Optional mandatory locking

Posted Dec 10, 2015 10:24 UTC (Thu) by cuboci (subscriber, #9641) [Link] (15 responses)

As it happens, two days ago I read up on file locking on Linux. And the conclusion I came away with was that there is absolutely no reliable way to make sure you're the only one accessing a file. The use case was something like this:

Someone uploads a file to a server. Upon completion some service does something with that file.

On the server side you have to have a way to know when the transfer is complete. In an ideal world the user would either upload the file with a temporary name and then rename it on the server or upload a second 'flag' file indicating completion. Unsurprisingly, (some) users are dumb and incapable of doing either in practice. So you have to fall back on some other mechanism.

I thought I could use locks that I would only be able to acquire once all other processes finished accessing the file. As it turns out, there's no such mechanism on Linux. Advisory locks are of no use here, mandatory locks are buggy and hard to use anyway. The only way is to wait for a certain amount of time (say, five minutes or so) and check if the file has changed in that time. But that can break down due to bad network connections, too.
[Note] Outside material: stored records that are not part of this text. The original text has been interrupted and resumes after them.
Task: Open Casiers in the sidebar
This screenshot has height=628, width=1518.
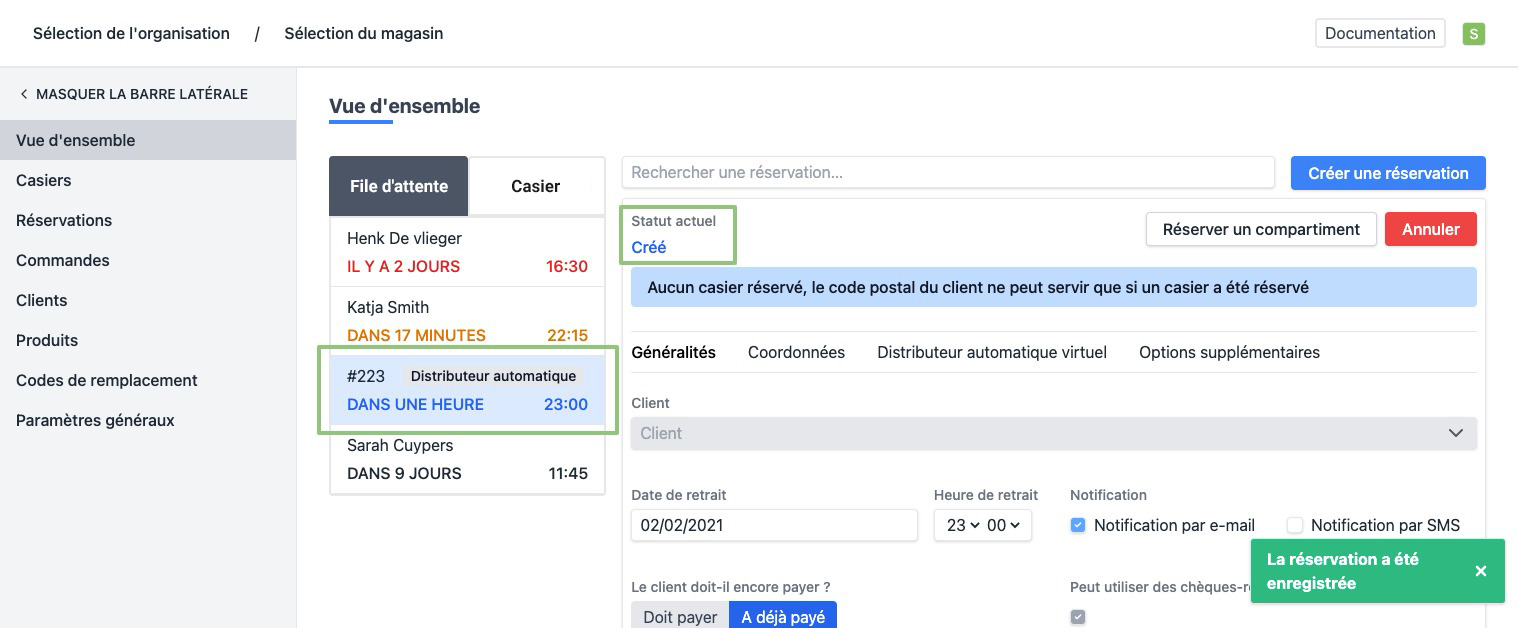Action: (x=44, y=180)
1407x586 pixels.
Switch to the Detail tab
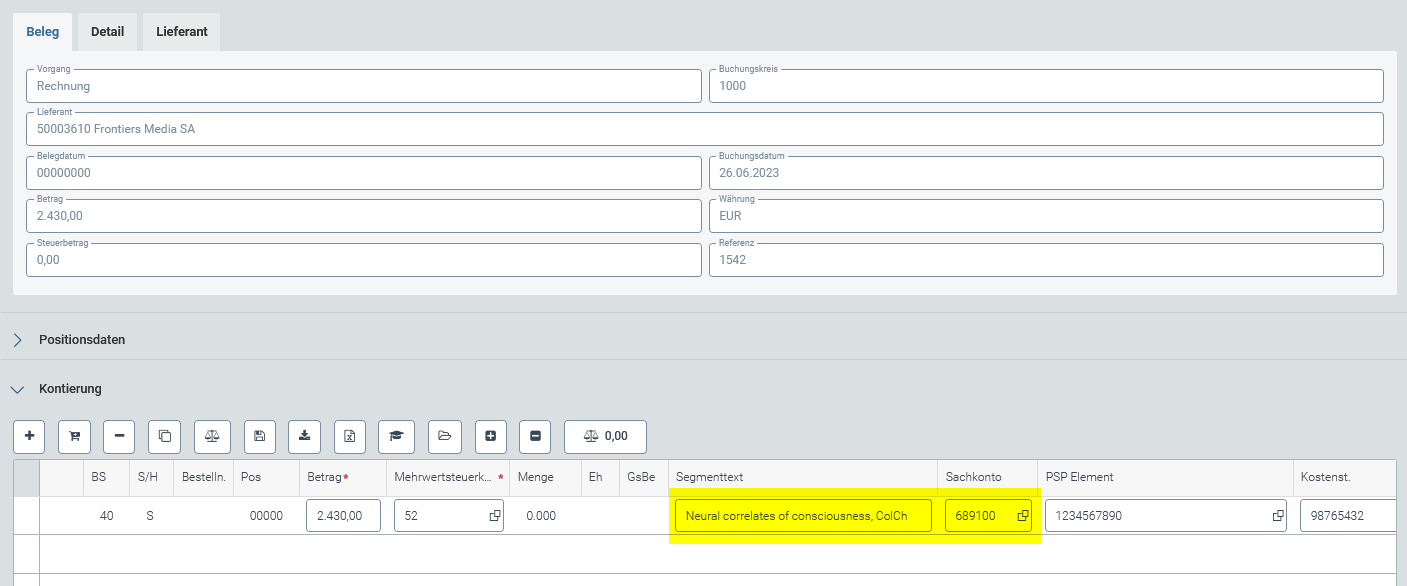pos(107,32)
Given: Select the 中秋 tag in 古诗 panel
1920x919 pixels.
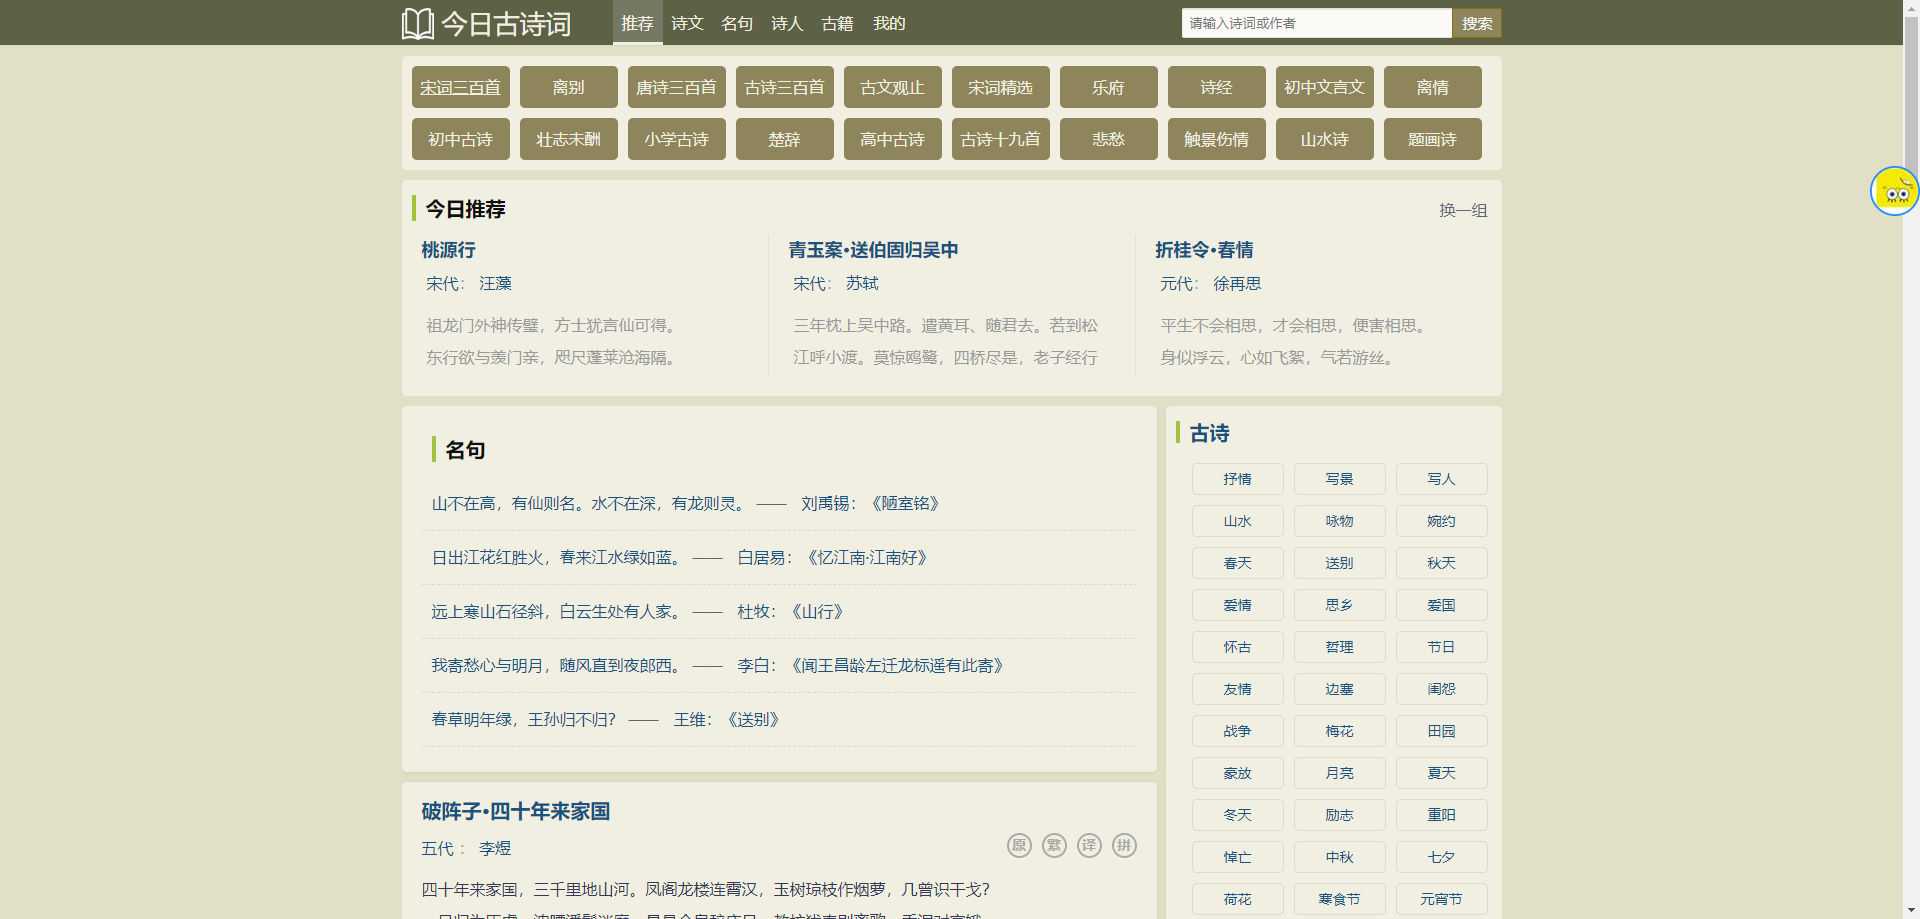Looking at the screenshot, I should click(x=1339, y=858).
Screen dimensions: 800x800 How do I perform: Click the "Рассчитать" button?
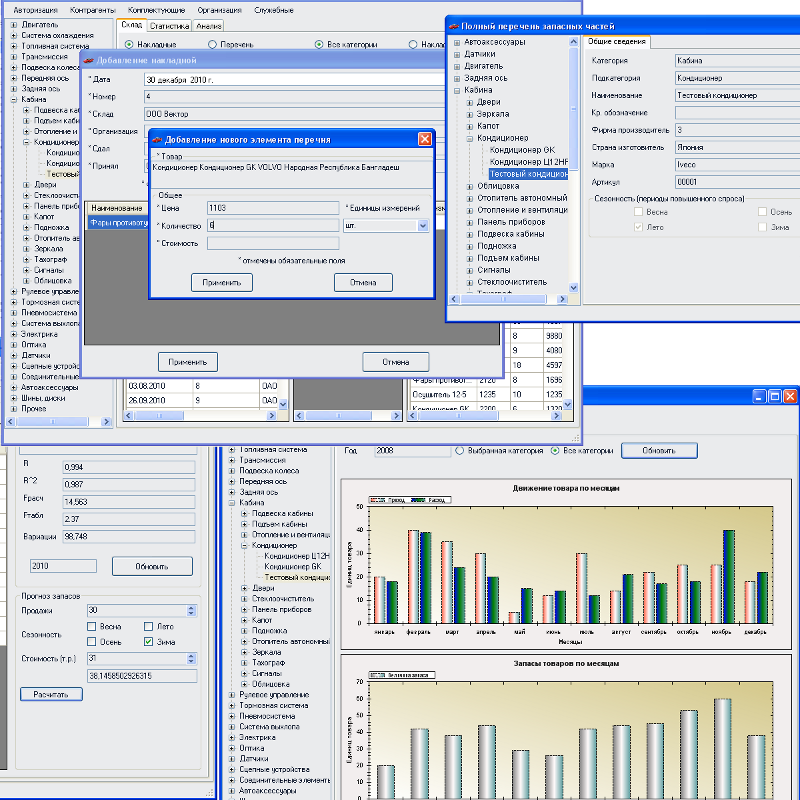click(x=51, y=693)
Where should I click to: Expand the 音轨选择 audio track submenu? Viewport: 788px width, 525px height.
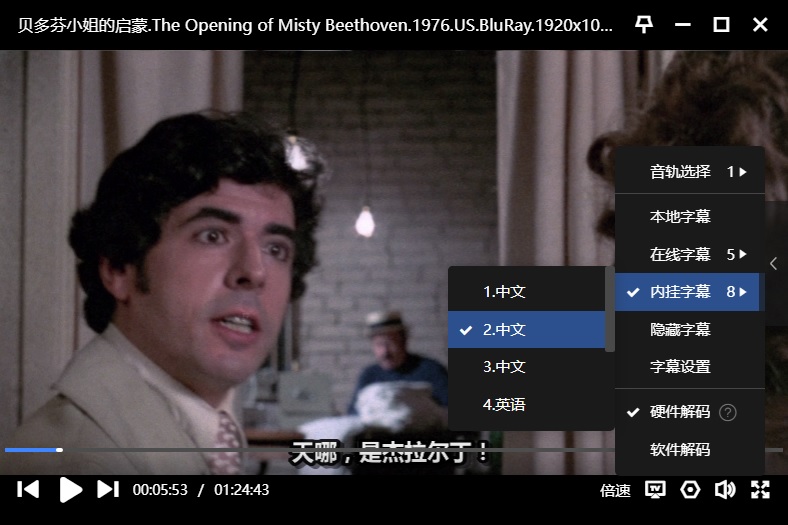click(690, 172)
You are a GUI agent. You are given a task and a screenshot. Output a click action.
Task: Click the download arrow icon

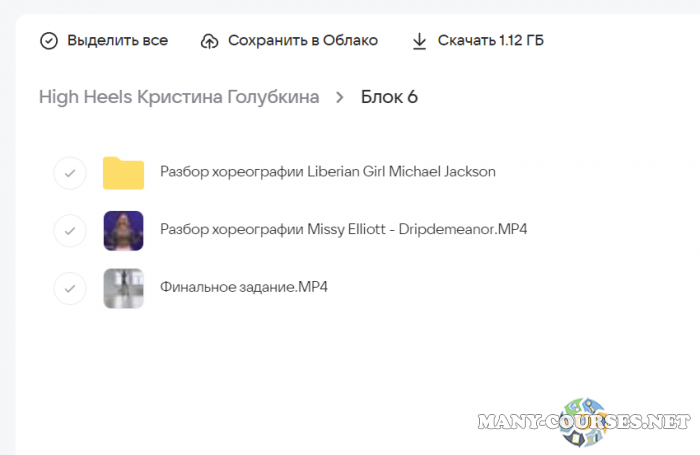point(419,41)
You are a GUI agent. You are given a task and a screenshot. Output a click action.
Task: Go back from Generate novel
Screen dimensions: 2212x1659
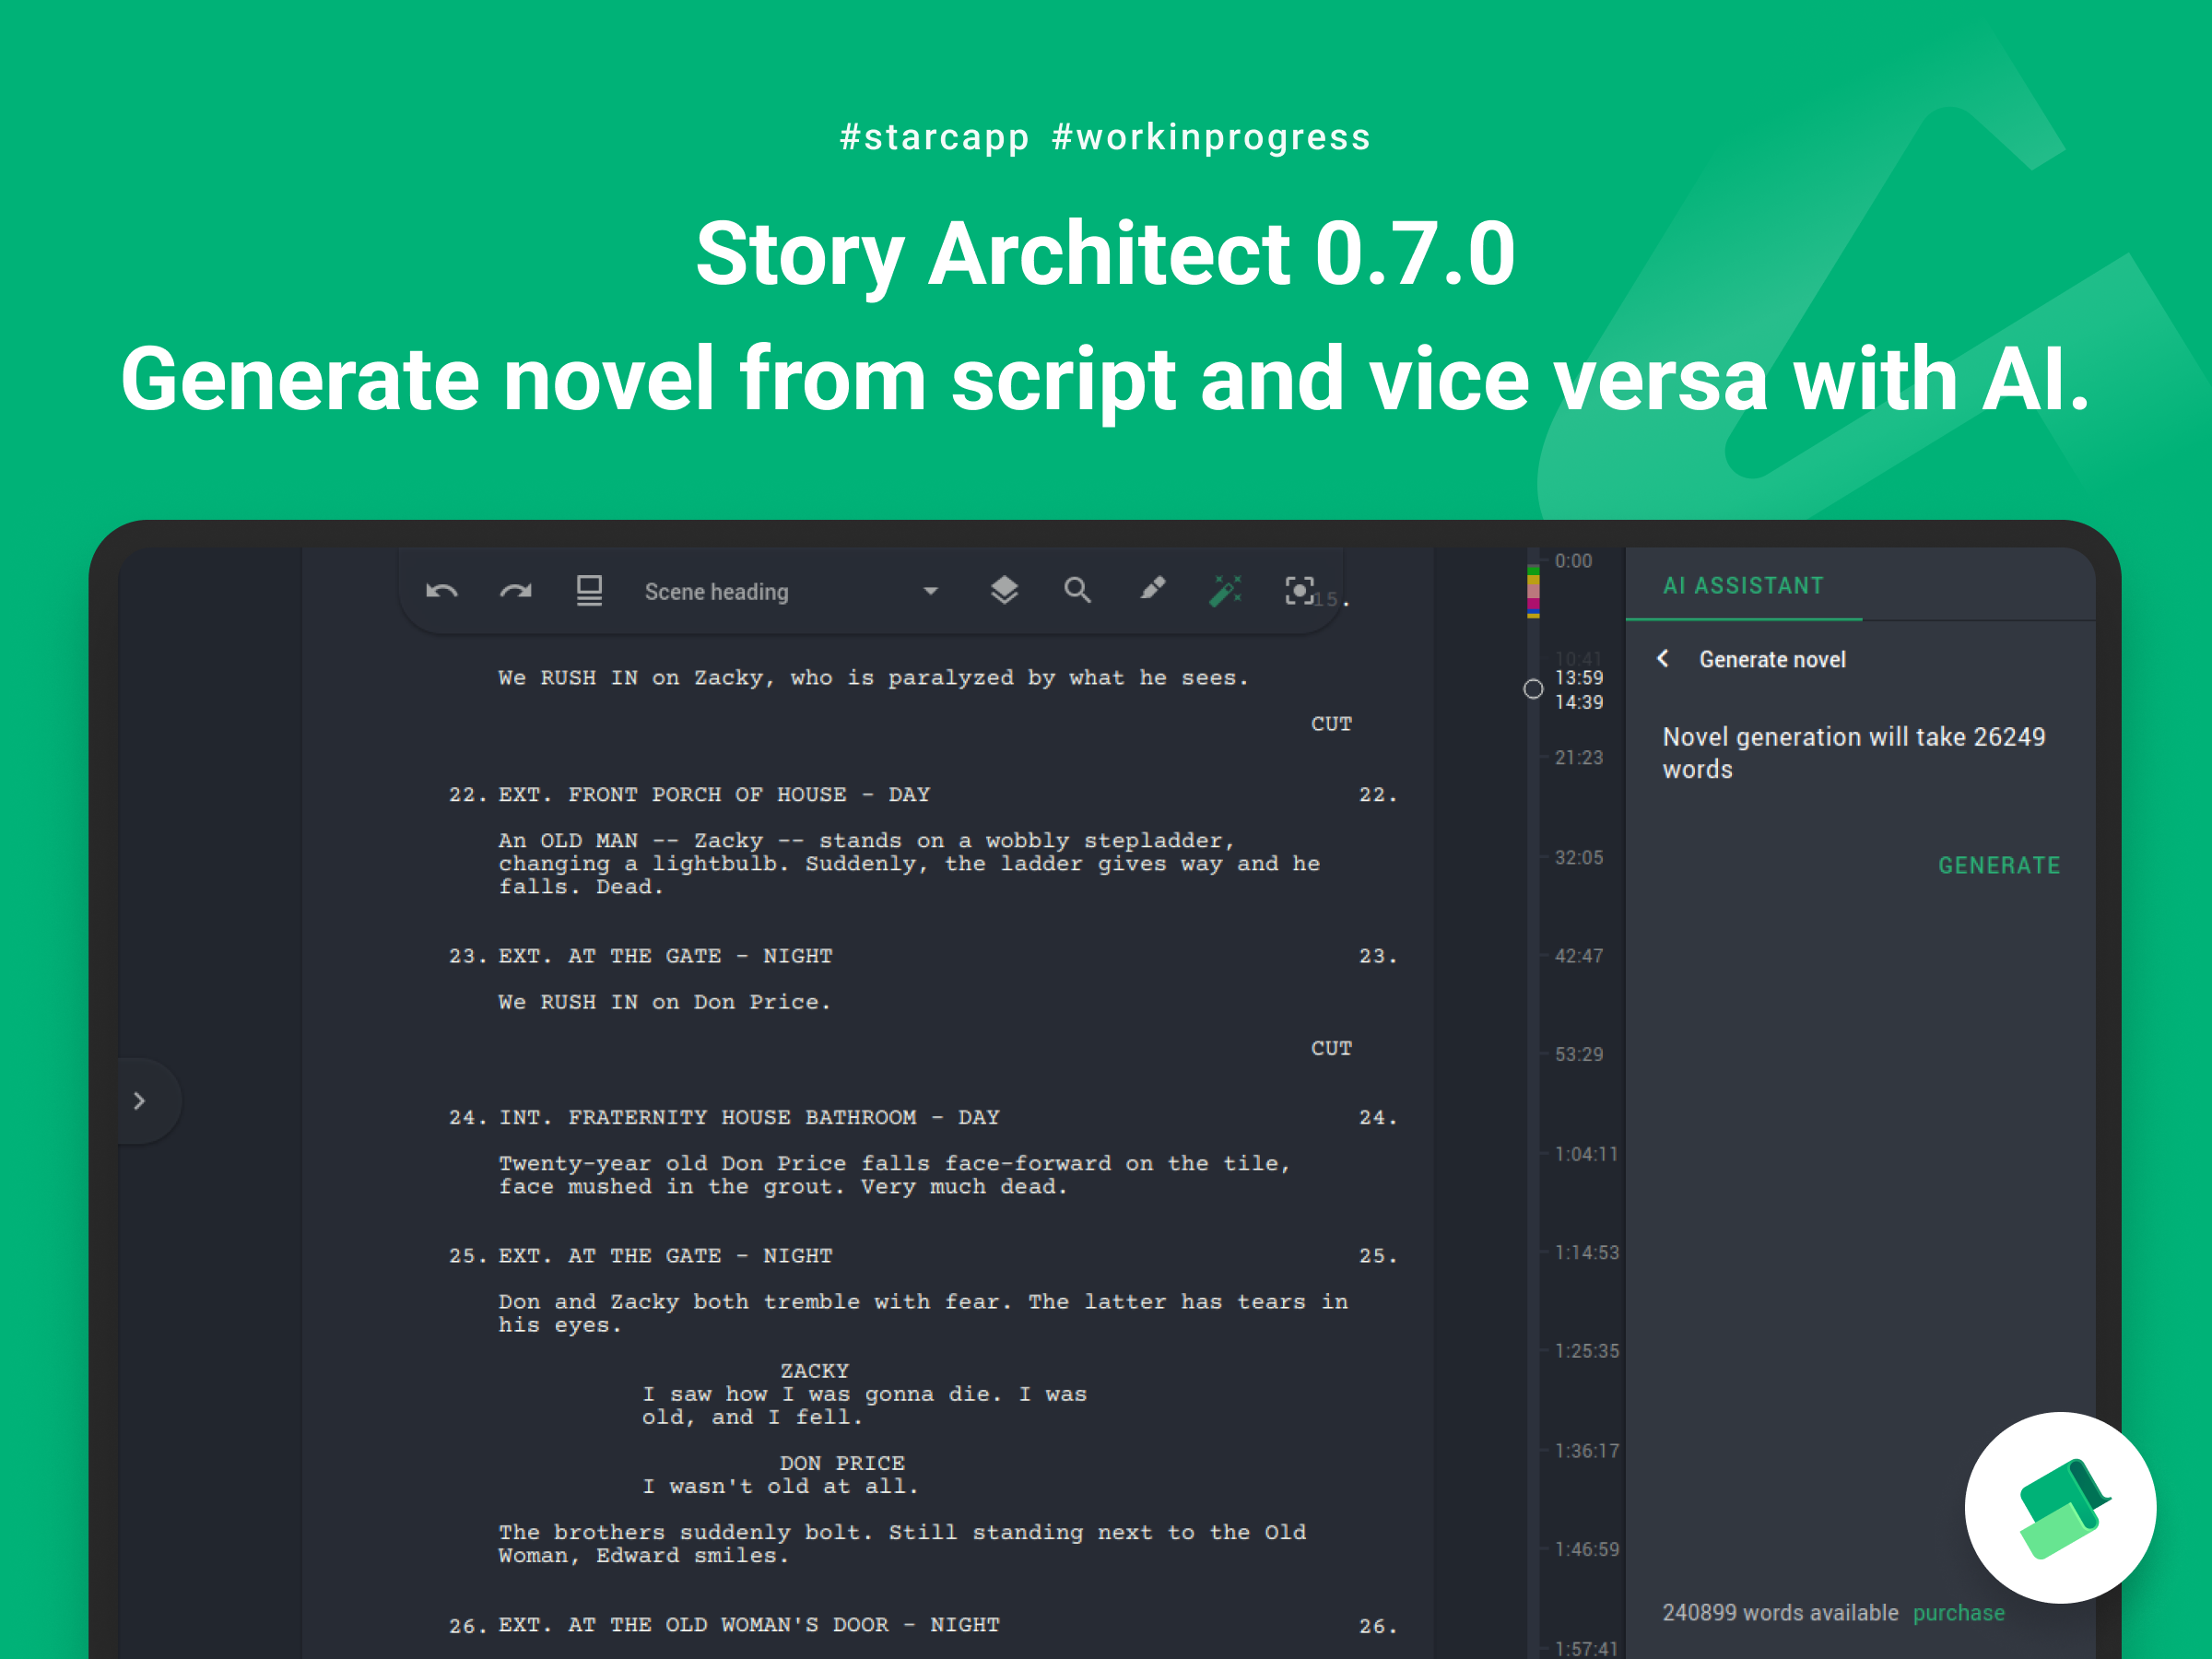point(1663,658)
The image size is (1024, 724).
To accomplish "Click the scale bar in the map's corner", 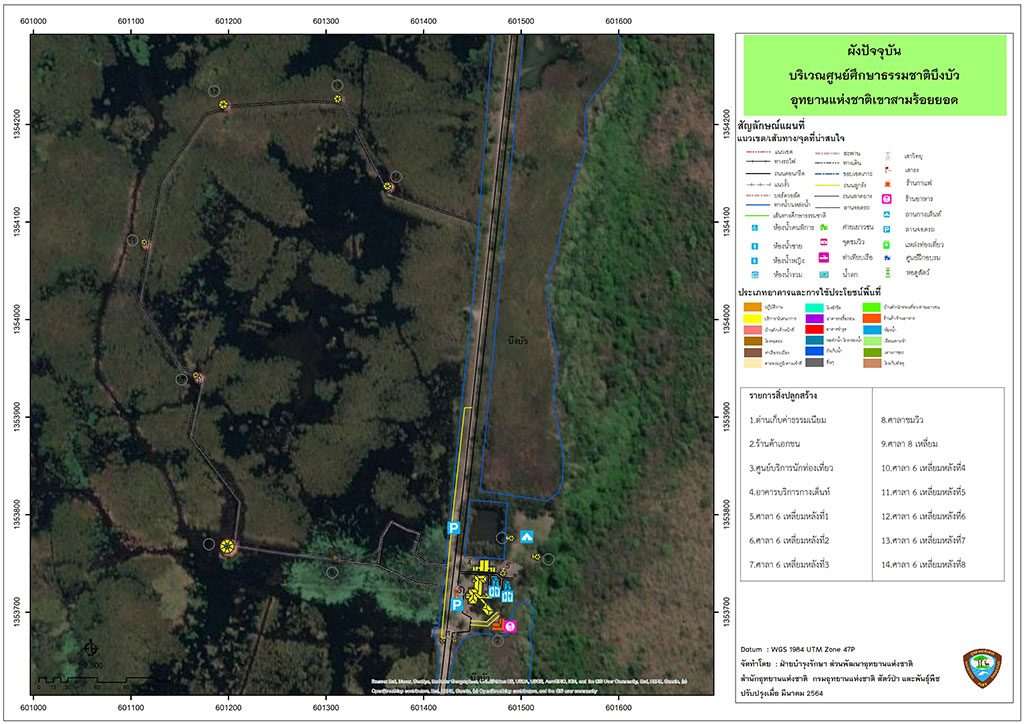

So, I'm stuck with an impractical way of doing what I want that is also prone to errors just because Linux lacks proper file locking mechanisms. Sad.

Optional mandatory locking

Posted Dec 10, 2015 13:13 UTC (Thu) by philipstorry (subscriber, #45926) [Link] (8 responses)

I'm sure I'll be accused of over-engineering, but...

Use a database?

A database should have all the correct locking you'll need. Granted, you shouldn't put the file being uploaded into the database - but you could use it for the operation status flag.

It's overkill. But after having looked at file locking mechanisms I began to understand why (some) developers use databases so often, and sometimes for what are apparently trivial things.

Optional mandatory locking

Posted Dec 10, 2015 13:27 UTC (Thu) by cuboci (subscriber, #9641) [Link] (7 responses)

This is not about files I generate myself. The files I'm talking about are uploaded by customers. I have no control over that other than to notice a new file is there.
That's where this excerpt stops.